▸ **Document text**:
----
The Oregon Caves National Monument is a welcome adventure nestled deep in some of Oregon's more beautiful countryside. Dubbed the "wondrous marble halls of Oregon" by poet Joaquin Miller in 1909, the national monument is located on the wooded slopes of the Siskiyou Mountains, near the city of Cave Junction.

The Oregon Caves National Monument is a welcome adventure nestled deep in some of Oregon's more beautiful countryside. Dubbed the "wondrous marble halls of Oregon" by poet Joaquin Miller in 1909, the national monument is located on the wooded slopes of the Siskiyou Mountains, near the city of Cave Junction.

Considered one of the more diverse geologic features of the Pacific Northwest, the active marble cave and its gurgling underground stream meander through winding, narrow passageways leading visitors past stalagmites and dangling "soda straws," "moonmilk" and fossils. Eventually, the cave empties into an old growth forest for a view of the picturesque Illinois Valley.

A recent drive found the caves a welcome retreat from hot summer temperatures — caves are a brisk 42 degrees year round. Tours are available mid-March through Thanksgiving (hours vary depending on season), and are open to visitors 42 inches or taller who can tackle a "moderately strenuous" hike through some low passageways.
----
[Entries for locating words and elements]
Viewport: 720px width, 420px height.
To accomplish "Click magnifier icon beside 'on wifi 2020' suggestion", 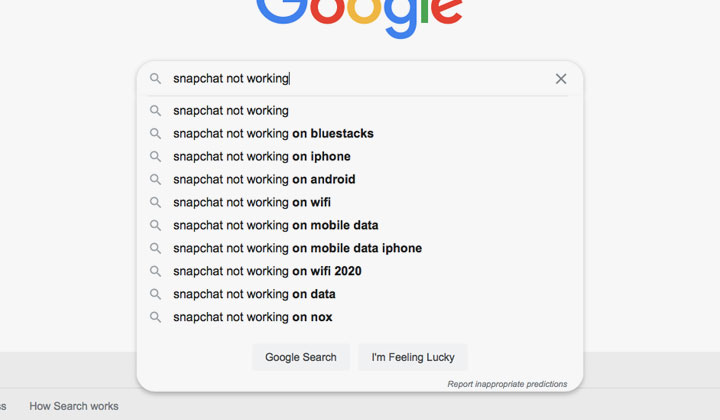I will click(x=156, y=271).
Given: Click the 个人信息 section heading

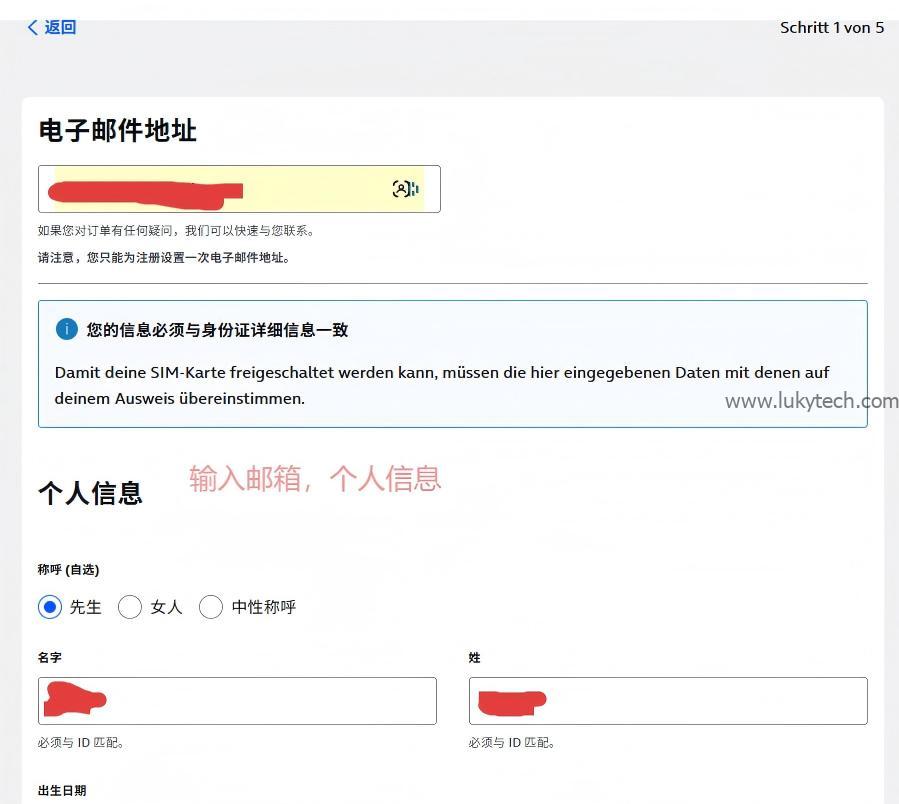Looking at the screenshot, I should click(90, 490).
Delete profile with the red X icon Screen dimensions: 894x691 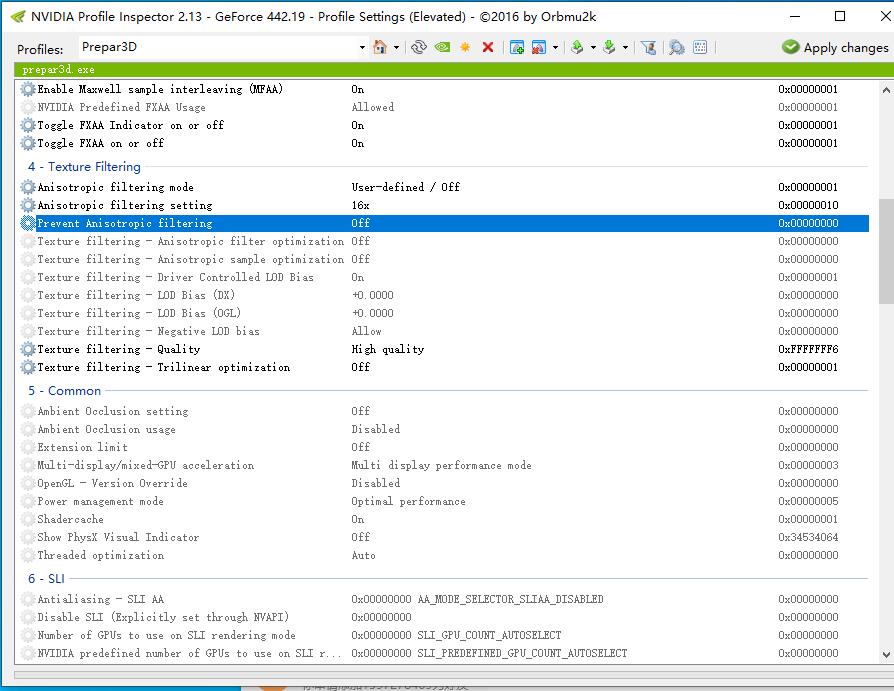(x=488, y=47)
----
▸ **Directions**:
[A] Repeat the part of the Oregon Caves text that runs from "Considered one of" to "picturesque Illinois Valley.".
[B] Write the next part of the Oregon Caves text, starting after its final sentence.

▸ **The answers**:
[A]
Considered one of the more diverse geologic features of the Pacific Northwest, the active marble cave and its gurgling underground stream meander through winding, narrow passageways leading visitors past stalagmites and dangling "soda straws," "moonmilk" and fossils. Eventually, the cave empties into an old growth forest for a view of the picturesque Illinois Valley.

[B]
The monument has a colorful history. According to local lore, 24-year-old hunter Elijah Davidson discovered the caves in 1874. Supposedly, a black bear had chased his dog, Bruno, into a dark hole in the mountainside. Davidson hesitated only briefly at the mouth of the cave, but forged ahead when Bruno let out an agonizing howl. Searching for his dog with a handful of lit matches, the hunter eventually found himself in total darkness, but managed to wade down a gurgling, ice-cold stream to find his way back to daylight. Bruno survived the adventure as well.

Following Davidson, other explorers would go on to tell of the cave's great beauty and mystery. In 1907, a party of influential men, including Joaquin Miller, the "poet of the Sierras," visited the cave. Charmed by the great marble halls, Miller's findings prompted President Taft, in 1909, to encourage preservation of the site by designating a 480-acre tract as the Oregon Caves National Monument. Several years later, the six-story historic Chateau was constructed in 1934, the year "the monument" came under control of the National Park Service.

Much work has been done to repair damage from careless visitors and explorers over the many decades. Thanks to restoration efforts, the cave is now well protected, and a careful system of lighting and doors ensure minimal impact to the monument.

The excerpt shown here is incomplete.